▶ Activity: Repeat, line for line, the entries below from the first line to the line containing "Given: Open Aufnahmeverlauf recording history", counting both ends.

(Collected data)
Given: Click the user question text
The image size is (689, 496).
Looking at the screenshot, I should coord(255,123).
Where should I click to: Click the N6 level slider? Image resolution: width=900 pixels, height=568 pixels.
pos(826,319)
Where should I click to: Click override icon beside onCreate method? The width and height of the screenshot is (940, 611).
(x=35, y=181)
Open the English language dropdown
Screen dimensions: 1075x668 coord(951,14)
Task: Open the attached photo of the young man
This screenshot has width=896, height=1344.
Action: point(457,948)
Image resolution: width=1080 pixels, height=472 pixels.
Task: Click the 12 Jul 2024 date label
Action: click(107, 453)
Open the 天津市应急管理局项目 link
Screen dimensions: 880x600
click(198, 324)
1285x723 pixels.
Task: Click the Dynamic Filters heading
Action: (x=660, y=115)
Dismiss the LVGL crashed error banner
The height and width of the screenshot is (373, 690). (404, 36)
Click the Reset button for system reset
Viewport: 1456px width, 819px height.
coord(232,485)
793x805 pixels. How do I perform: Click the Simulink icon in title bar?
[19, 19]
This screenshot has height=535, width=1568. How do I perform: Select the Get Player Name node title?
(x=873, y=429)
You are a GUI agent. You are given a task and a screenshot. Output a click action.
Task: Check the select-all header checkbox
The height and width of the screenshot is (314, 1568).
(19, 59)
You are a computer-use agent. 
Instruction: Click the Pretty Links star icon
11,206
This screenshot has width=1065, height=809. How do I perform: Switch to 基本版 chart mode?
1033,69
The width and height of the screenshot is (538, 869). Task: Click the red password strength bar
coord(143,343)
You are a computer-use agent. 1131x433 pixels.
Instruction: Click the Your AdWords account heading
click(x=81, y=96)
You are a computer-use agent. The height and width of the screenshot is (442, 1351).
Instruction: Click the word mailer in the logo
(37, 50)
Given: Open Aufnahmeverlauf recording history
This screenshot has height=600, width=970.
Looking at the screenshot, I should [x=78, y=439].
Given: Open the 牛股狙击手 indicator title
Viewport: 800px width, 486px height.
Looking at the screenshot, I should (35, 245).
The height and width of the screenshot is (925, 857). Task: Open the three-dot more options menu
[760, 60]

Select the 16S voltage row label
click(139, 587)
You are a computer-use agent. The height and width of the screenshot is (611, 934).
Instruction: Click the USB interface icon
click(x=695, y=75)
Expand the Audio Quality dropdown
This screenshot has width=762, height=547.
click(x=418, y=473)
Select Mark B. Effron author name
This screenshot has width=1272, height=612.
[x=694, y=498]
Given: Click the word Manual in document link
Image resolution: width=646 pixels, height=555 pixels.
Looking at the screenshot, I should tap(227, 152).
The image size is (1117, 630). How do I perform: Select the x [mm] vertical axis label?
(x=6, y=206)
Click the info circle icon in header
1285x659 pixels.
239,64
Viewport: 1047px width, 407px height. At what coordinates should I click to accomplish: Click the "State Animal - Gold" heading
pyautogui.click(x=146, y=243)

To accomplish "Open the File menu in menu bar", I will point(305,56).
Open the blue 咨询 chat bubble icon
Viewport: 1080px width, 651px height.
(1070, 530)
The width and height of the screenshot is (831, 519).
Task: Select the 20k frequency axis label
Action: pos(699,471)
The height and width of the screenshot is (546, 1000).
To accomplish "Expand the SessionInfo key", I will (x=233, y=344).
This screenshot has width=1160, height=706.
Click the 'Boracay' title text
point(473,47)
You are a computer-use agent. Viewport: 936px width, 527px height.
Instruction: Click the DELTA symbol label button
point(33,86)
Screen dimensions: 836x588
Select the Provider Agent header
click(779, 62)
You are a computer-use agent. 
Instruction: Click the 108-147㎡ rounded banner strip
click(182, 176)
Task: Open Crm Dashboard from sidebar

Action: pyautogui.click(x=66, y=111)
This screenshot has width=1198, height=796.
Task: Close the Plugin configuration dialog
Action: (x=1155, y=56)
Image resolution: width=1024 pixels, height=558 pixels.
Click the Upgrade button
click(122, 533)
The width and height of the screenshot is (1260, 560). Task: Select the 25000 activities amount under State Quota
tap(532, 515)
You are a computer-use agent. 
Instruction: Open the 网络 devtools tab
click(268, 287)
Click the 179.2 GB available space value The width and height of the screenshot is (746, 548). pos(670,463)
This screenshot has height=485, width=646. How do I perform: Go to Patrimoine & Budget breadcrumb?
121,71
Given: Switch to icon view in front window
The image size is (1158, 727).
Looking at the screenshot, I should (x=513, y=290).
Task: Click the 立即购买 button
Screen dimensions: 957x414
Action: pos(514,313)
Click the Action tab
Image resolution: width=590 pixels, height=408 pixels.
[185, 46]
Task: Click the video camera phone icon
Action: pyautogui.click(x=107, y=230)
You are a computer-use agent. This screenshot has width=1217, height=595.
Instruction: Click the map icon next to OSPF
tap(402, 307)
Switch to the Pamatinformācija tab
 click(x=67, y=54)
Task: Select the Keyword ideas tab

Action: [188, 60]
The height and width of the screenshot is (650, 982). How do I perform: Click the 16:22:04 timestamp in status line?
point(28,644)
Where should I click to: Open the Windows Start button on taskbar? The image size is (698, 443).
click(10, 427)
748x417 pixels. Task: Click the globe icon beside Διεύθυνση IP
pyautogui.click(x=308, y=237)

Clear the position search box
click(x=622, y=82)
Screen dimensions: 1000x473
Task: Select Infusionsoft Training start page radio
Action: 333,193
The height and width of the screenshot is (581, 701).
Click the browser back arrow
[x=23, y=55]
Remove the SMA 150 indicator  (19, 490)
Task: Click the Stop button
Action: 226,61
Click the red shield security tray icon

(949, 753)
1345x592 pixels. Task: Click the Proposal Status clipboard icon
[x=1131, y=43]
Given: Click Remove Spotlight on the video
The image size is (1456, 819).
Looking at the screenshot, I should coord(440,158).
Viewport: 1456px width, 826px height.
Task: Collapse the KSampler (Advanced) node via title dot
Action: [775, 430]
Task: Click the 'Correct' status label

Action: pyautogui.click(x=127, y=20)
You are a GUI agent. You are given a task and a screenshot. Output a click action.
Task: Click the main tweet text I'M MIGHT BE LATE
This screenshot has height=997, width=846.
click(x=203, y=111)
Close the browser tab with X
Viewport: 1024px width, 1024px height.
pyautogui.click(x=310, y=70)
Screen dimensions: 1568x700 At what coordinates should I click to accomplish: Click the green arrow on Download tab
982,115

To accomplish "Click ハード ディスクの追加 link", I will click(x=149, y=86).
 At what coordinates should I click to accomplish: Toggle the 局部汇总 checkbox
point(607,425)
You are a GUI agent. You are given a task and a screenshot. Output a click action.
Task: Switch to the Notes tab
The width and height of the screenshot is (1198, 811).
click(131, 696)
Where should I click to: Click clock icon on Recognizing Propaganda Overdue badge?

▶ Task answer:
Given: Click the user question text
The image size is (689, 496).
Looking at the screenshot, I should coord(255,123).
Where should I click to: Click the N6 level slider? Image resolution: width=900 pixels, height=568 pixels.
pos(826,319)
Where should I click to: Click override icon beside onCreate method? The width and height of the screenshot is (940, 611).
(x=35, y=181)
Open the English language dropdown
Screen dimensions: 1075x668 coord(951,14)
Task: Open the attached photo of the young man
This screenshot has width=896, height=1344.
Action: point(457,948)
Image resolution: width=1080 pixels, height=472 pixels.
Task: Click the 12 Jul 2024 date label
Action: click(107, 453)
Open the 天津市应急管理局项目 link
Screen dimensions: 880x600
click(198, 324)
1285x723 pixels.
Task: Click the Dynamic Filters heading
Action: (x=660, y=115)
Dismiss the LVGL crashed error banner
The height and width of the screenshot is (373, 690). (404, 36)
Click the Reset button for system reset
Viewport: 1456px width, 819px height.
coord(232,485)
793x805 pixels. How do I perform: Click the Simulink icon in title bar?
[19, 19]
This screenshot has height=535, width=1568. How do I perform: Select the Get Player Name node title?
(x=873, y=429)
You are a GUI agent. You are given a task and a screenshot. Output a click action.
Task: Check the select-all header checkbox
The height and width of the screenshot is (314, 1568).
(19, 59)
You are a computer-use agent. 
Instruction: Click the Pretty Links star icon
11,206
This screenshot has width=1065, height=809. How do I perform: Switch to 基本版 chart mode?
1033,69
The width and height of the screenshot is (538, 869). Task: Click the red password strength bar
coord(143,343)
You are a computer-use agent. 1131x433 pixels.
Instruction: Click the Your AdWords account heading
click(x=81, y=96)
You are a computer-use agent. The height and width of the screenshot is (442, 1351).
Instruction: Click the word mailer in the logo
(37, 50)
Given: Open Aufnahmeverlauf recording history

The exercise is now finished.